***** Data section *****
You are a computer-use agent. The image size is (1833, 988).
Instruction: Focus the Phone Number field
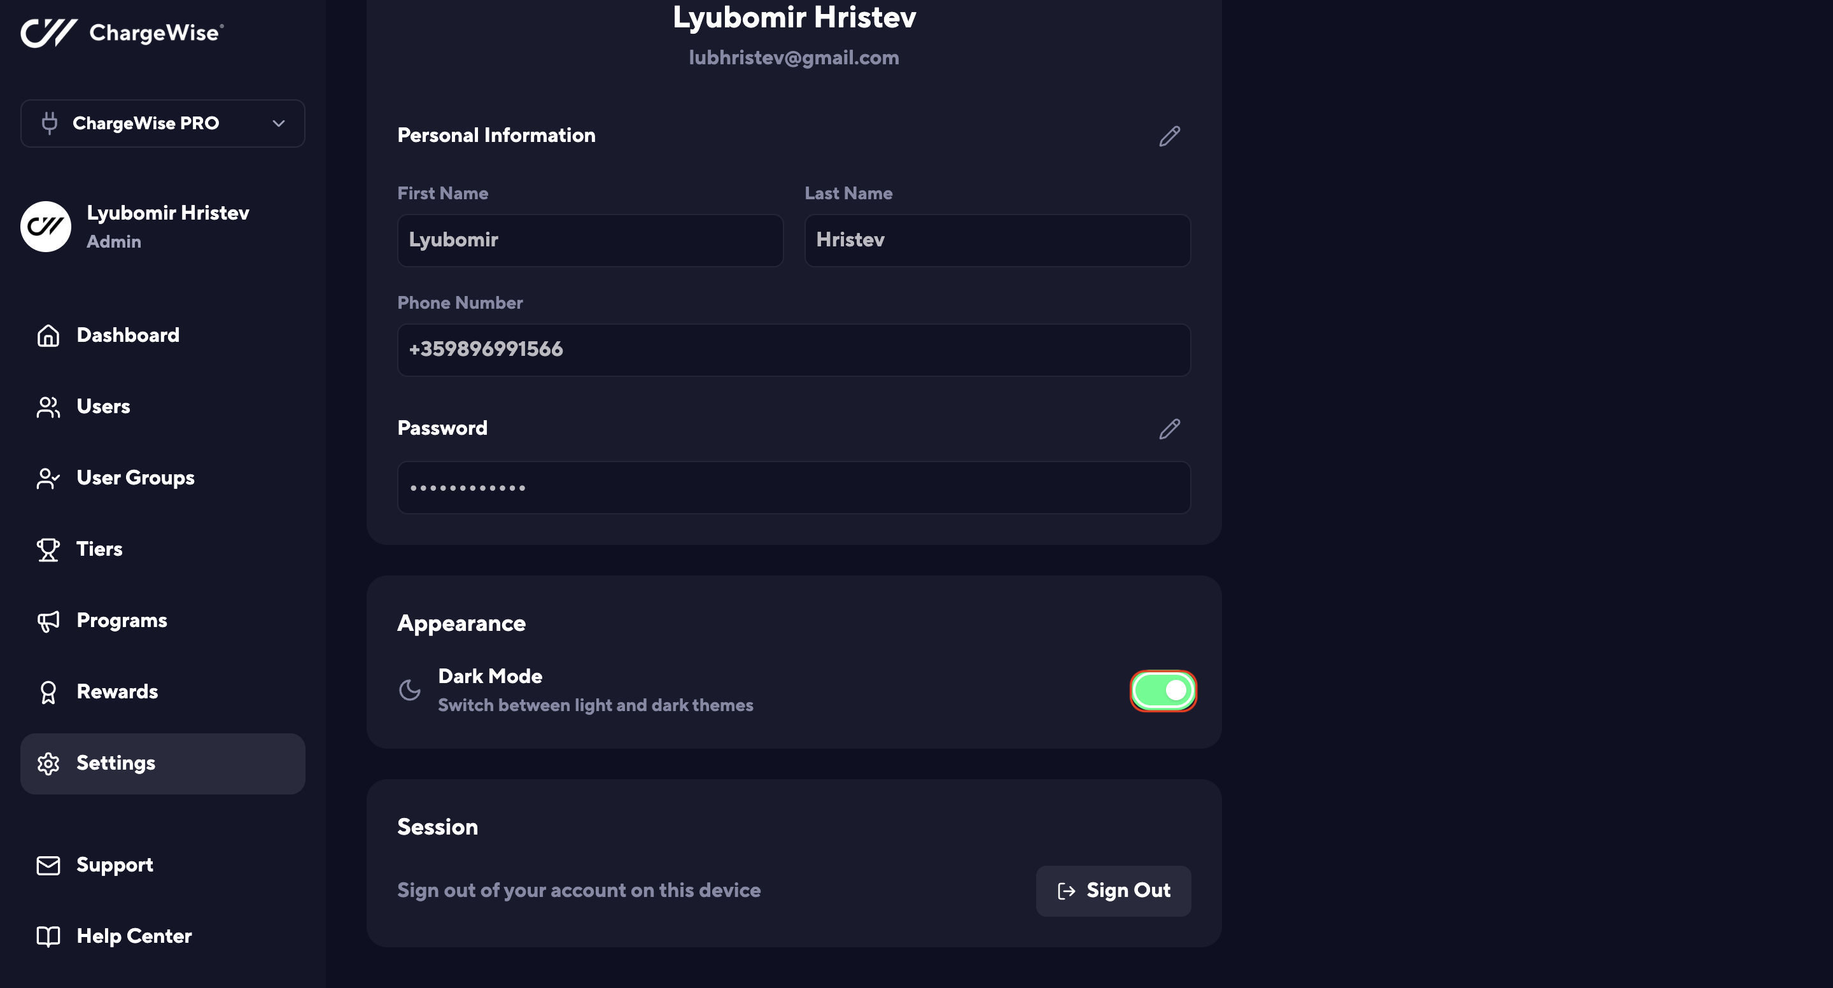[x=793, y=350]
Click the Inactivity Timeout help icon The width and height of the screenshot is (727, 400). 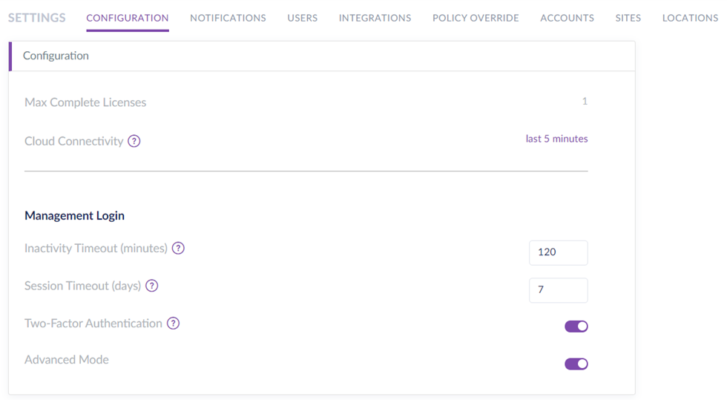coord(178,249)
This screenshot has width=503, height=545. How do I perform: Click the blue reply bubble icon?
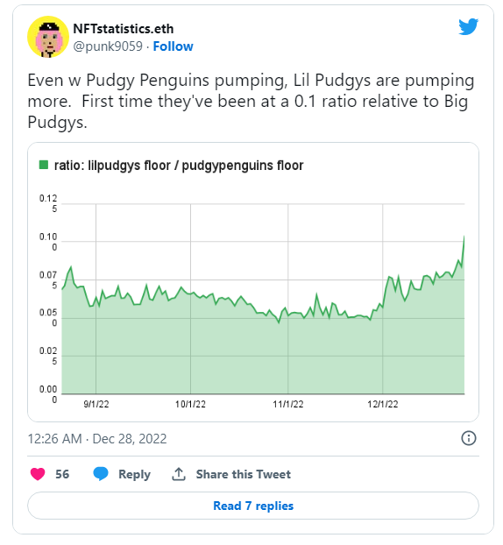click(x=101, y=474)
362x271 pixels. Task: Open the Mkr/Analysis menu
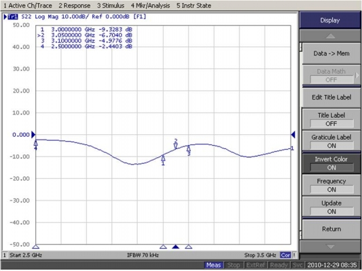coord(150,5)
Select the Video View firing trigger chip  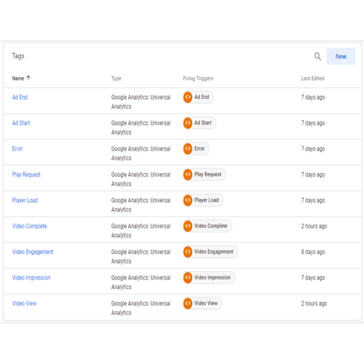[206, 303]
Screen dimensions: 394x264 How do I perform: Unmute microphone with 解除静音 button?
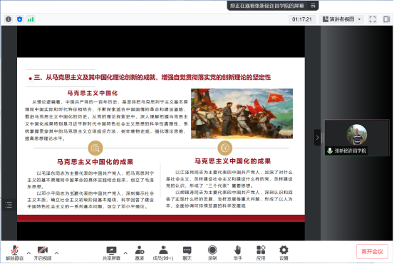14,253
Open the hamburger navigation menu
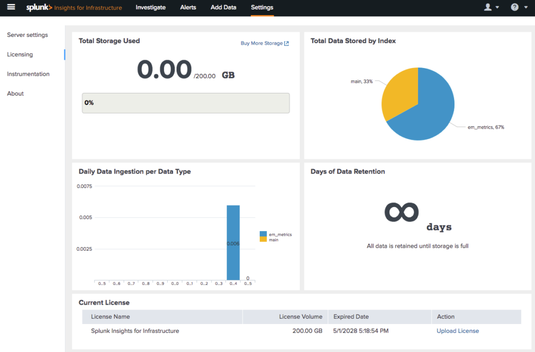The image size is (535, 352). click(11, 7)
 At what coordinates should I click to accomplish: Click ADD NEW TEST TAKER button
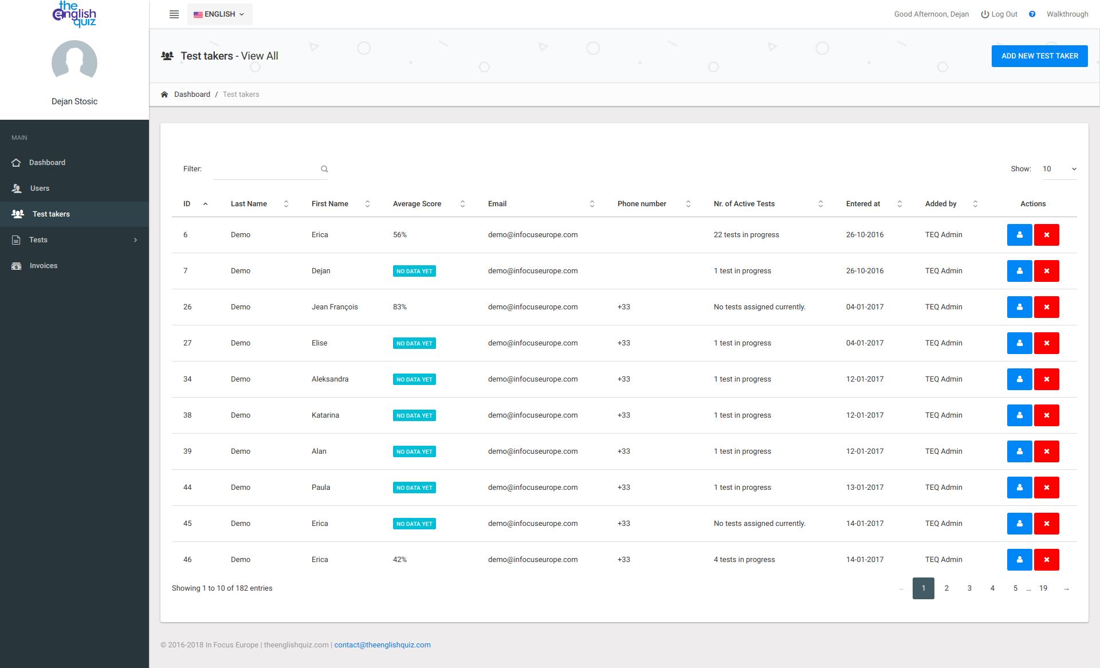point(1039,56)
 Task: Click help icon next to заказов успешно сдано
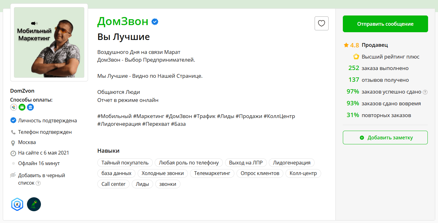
*****
The exercise
Set down the items word for word, starting at the line that contains "Screen dimensions: 394x264" and ending at the end of the items, with both ends included, and leave the pictures out of your answer.

Correct output
Screen dimensions: 394x264 How do I perform: Unmute microphone with 解除静音 button?
14,253
Open the hamburger navigation menu
The image size is (535, 352). click(11, 7)
 At what coordinates should I click to accomplish: Click ADD NEW TEST TAKER button
point(1039,56)
 Task: Click help icon next to заказов успешно сдано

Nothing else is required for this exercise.